| Sumber Foto : medan.tribunnews.com |
Memang pertarungan pilkada SUMUT begitu sengit, calon Guberur
no urut 1 Edy Rahmayadi dan wakilnya Musa Rajekshah (ERAMAS) sedangkan Cagub no
urut dua meruapakan seorang imigran yaitu Djarot Syaiful dan wakilnya Sihar Sitorus
(Djoss).
Figur Edy tidak lain menggambarkan sosok kepemimpinan yang
tegas, terlihat dari kasus pendemo di halaman kantor DPRD SUMUT. Saat itu ia
masih menjabat sebagai Panglima Kodam (Pangdam) I bukit barisan, Mayjen Edy
Rahmayadi menarik baju pendemo dan
menampar lengan serta melontarkan kata “Persetan” debarengi dengan kata-kata
lain dengan nada tinggi.
Meski begitu elektabilitasnya pun terus melejit karena
menjabat sebagai ketum PSSI (Persatuan Sepak Bola Seluruh Indonesia) diiringi
pula dengan naiknya PSMS Medan yang setelah beberapa dekade tidak terdengar
namanya di kancah nasional.
Tidak lepas dari itu tarikan politik yang kuat bukan sekedar
dari figurnya saja tetapi tidak lain pencalonannya yang diusung oleh berbagai
partai seperti Gerindra, PKS, Golkar, Hanura, PAN dan Nasdem ditambah 2 partai
pendukung yaitu Perindo dan PBB.
Jika dilihat praktek lapangannya untuk kekuatan ERAMAS ini barada
pada mesin partai karena di berbagai daerah sumatra utara partai pendukung
bekerja keras galang dukungan atau kampanya dor
to dor dan menyamakan presepsi untuk memanangkan Bakal Calon no urut 1.
Sebagai orang sumatra sudah pasti persepsinya mengarah pada
ERAMAS daripada Bacol (bakal calon) no urut 2 karena berbagai hal yang tidak
sinkron dengan persepsi masyarakat SUMUT.
Mari kita bahas Bacol no 2 yang hasil quick count (Hitung Cepat) kalah telak dengan Bacol no. urut 1.
Bagaimana dengan presentase Figur penantang Djarot Saiful
Hidayat dan Wakilnya Sihar Sitortus?
Djarot saiful kelahiran Gorontalo merupakan orang yang
berpengalaman di bidang pemerintahan pada tahun 20014-2019 ia berhasil menjadi
anggota DPR RI dengan perolehan 69.053 suara untuk pemilihan jawa Timur VI .
Sebelum menjabat sebagai anggota DPR RI Ia merupakan seorang dosen di
Universitas Surabaya serta menjadi pembantu rektor I pada 1997-1999
di universitas tersebut.

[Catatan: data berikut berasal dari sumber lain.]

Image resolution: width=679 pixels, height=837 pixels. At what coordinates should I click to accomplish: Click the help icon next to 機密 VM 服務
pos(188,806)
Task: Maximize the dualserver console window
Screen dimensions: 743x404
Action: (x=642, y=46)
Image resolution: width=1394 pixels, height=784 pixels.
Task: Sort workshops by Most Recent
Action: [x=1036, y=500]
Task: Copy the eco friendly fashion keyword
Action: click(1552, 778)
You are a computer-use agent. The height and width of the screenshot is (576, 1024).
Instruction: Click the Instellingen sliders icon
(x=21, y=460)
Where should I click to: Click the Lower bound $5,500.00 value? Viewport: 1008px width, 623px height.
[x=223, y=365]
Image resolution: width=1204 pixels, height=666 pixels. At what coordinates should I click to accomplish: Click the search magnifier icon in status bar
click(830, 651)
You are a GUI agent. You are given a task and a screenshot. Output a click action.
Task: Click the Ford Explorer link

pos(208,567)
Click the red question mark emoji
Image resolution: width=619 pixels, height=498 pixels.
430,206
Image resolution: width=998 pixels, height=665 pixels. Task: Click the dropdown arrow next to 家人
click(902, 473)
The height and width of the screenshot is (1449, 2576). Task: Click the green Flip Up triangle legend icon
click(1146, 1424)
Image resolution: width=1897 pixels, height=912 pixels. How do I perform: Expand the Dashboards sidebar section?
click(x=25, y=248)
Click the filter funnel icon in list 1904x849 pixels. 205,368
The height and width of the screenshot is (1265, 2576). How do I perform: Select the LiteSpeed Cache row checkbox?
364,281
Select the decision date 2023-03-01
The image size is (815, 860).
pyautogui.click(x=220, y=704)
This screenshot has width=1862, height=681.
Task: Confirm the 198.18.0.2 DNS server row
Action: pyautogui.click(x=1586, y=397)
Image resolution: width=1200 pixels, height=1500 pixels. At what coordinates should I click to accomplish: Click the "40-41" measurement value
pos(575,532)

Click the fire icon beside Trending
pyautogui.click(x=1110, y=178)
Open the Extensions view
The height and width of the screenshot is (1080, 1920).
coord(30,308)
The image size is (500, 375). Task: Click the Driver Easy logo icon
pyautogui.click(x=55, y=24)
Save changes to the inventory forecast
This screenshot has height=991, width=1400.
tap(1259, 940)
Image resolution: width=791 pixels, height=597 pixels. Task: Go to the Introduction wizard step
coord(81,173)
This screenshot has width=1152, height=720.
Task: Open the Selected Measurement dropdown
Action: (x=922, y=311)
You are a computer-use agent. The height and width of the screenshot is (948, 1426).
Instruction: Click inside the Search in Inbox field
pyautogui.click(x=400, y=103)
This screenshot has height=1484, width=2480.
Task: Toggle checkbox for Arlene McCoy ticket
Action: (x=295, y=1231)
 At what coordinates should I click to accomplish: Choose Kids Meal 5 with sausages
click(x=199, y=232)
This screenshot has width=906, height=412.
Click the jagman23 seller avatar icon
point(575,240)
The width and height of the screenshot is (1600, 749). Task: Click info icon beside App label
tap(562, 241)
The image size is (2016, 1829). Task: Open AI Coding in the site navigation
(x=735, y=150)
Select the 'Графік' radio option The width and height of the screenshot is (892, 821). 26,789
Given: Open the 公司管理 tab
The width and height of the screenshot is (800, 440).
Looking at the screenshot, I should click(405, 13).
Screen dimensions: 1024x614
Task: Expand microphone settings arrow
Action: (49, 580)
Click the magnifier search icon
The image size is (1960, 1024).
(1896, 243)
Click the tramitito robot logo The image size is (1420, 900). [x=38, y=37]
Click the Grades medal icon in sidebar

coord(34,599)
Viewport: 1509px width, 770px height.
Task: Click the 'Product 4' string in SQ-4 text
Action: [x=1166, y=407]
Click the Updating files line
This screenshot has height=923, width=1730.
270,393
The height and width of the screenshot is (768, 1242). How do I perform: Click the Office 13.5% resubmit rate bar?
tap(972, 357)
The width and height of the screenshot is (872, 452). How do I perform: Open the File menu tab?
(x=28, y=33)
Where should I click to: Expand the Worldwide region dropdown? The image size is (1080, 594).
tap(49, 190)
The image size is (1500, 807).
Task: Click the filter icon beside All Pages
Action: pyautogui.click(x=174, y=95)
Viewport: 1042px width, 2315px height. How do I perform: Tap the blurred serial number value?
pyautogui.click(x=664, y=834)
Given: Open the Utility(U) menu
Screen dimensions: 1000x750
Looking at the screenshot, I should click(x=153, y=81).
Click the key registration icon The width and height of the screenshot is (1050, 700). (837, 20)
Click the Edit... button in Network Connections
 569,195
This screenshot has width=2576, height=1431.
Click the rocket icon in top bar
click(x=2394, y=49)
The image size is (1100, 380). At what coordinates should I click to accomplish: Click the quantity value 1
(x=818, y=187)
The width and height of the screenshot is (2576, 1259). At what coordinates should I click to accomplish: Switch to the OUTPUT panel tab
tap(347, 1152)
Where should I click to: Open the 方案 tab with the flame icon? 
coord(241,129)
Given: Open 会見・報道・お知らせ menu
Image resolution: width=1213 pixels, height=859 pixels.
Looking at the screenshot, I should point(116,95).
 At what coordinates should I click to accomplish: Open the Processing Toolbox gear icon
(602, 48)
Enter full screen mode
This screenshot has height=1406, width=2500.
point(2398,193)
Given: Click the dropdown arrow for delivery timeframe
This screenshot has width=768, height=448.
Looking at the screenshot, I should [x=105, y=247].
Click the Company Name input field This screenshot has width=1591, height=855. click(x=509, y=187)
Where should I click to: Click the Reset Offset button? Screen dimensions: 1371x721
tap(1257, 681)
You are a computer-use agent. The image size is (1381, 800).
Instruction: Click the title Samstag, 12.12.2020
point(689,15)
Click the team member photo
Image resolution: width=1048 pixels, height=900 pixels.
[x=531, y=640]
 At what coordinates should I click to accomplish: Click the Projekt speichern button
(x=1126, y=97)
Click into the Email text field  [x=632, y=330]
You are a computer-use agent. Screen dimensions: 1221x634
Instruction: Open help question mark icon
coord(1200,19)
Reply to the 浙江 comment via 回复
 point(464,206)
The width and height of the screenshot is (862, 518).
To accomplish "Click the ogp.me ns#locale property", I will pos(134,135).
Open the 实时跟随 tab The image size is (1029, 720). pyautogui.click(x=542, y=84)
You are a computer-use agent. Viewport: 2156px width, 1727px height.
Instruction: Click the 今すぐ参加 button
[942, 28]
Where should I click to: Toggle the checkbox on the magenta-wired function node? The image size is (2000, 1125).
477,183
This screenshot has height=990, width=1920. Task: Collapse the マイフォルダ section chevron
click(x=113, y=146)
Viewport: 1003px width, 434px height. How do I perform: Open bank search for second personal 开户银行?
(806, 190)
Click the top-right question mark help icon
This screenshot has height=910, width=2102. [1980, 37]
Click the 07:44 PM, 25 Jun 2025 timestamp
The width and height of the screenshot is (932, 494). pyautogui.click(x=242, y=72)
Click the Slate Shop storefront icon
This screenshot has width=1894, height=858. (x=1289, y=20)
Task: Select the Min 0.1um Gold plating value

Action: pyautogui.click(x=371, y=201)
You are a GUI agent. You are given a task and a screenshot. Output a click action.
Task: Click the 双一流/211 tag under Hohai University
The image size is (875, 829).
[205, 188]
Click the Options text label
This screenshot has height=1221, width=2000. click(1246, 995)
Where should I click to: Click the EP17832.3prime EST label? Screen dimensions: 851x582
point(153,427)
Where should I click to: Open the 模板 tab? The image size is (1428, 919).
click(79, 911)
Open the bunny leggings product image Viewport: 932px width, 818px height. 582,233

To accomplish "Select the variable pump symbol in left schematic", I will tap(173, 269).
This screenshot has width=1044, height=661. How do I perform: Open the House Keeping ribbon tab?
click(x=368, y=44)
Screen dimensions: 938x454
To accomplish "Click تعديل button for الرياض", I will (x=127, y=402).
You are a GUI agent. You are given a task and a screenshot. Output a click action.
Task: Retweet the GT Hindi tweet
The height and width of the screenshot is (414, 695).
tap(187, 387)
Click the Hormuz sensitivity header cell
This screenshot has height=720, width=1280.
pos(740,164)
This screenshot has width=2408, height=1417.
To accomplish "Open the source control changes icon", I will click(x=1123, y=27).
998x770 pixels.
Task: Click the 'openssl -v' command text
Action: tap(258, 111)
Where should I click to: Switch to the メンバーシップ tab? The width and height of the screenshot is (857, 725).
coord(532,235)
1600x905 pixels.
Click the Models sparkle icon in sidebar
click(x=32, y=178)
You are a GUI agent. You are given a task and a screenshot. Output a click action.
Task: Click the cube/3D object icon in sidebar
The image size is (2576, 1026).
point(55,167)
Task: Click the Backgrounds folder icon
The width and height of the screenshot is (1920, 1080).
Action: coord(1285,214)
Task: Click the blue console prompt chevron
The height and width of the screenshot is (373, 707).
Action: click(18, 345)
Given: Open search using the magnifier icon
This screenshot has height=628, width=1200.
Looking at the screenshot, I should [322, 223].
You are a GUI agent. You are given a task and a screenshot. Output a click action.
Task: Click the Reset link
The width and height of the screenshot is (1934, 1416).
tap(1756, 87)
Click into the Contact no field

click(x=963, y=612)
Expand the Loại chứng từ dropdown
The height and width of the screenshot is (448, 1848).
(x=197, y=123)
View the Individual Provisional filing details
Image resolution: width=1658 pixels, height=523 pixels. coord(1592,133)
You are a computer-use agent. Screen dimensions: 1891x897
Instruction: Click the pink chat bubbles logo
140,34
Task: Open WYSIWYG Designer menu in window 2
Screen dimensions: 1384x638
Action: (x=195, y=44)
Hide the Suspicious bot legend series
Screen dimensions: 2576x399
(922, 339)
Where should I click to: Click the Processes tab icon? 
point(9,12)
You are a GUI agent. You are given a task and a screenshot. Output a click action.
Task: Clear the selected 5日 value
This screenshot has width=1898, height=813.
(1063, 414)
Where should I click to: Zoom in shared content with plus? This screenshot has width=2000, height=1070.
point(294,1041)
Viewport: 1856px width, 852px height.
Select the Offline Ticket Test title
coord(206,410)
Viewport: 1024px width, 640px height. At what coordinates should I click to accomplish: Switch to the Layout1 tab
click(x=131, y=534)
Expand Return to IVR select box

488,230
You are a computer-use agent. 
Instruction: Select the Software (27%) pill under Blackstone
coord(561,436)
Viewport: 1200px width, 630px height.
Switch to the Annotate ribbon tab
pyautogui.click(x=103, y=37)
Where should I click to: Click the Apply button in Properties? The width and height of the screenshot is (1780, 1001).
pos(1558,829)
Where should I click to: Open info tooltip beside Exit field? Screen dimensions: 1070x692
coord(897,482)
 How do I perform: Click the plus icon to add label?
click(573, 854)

Setelah itu ia memlilih menjadi politikus PDIP dan
menyongsong pemilun pada tahun 1999 disusul duduki jabatan DPRD jawa Timur,
jelang pemilihan wali kota Blitar iapun mencalon dan berhasil menjadi wali kota
blitar periode 2000-2005 setelah itu ia mencalonkan kembali dan menuai
keberhasilan dan melanjutkan 2005-2010.
Kerja kerasnya mendapat penghargaan Djarot pernah menerima
Penghargaan Komite Pemantauan Pelaksanaan Otonomi Daerah di tahun 2008. Selain
itu, dia juga menerima Penghargaan Terbaik Citizen's Charter Bidang Kesehatan
Anugerah Adipura selama 3 tahun berturut-turut yaitu dari tahun 2006, 2007, dan
2008.
Perjalanan karirnya tidak semulus jalan tol memang karena
pada tahun 2014 setelah dilantik menjadi wakil gubernur DKI Jakarta mendampingi
Ahok (Basuki Tjahaja Purnama) sebagai gubernurnya, pada saat itulah seorang
jarot mulai di terjang berbagai gempuran dari oposisi pemerintah. Basuki yang
meupakan rivalnya di DKI harus masuk ke bui karena dinilai menistakan agama
Islam dan di vonis dua tahun penjara. Setelah itu ia dilantik presiden Joko Widodo
di Istana Negara pada Kamis, 15 Juni 2017. Ia meruapakan Gubernur DKI ke tiga
setelah awalnya dijabat oleh Jokowi yang kini menjadi Rresiden RI dan kedua
adalah Ahok yang tersandung kasus hukum dan digantikan olehnya.
Berbagai permasalahan kepemimpinan Ahok menarik dan dampak
historisnya dilimpahkan kepada Djarot, seperti sengketa tanah dan penggusuran
tanah di Jakarta, permasalahan merekapun semakin berat karena Ahok
terus-terusan di Demo dengan tuduhan pasal penistaan agama.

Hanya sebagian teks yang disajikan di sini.